[Stored data entries]
____
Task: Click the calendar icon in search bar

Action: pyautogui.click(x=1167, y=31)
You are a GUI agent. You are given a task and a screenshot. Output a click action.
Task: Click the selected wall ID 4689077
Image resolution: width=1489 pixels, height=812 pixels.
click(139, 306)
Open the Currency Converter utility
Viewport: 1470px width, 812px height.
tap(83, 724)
____
TO DO
The lines from the one with "You are a GUI" through the final line of the data are to be reproduced exactly, both included, with no other lines.

ANSWER SPACE
You are a GUI agent. You are given a task and a screenshot. Output a click action.
Task: Click the selected wall ID 4689077
Image resolution: width=1489 pixels, height=812 pixels.
click(139, 306)
Open the Currency Converter utility
Viewport: 1470px width, 812px height.
tap(83, 724)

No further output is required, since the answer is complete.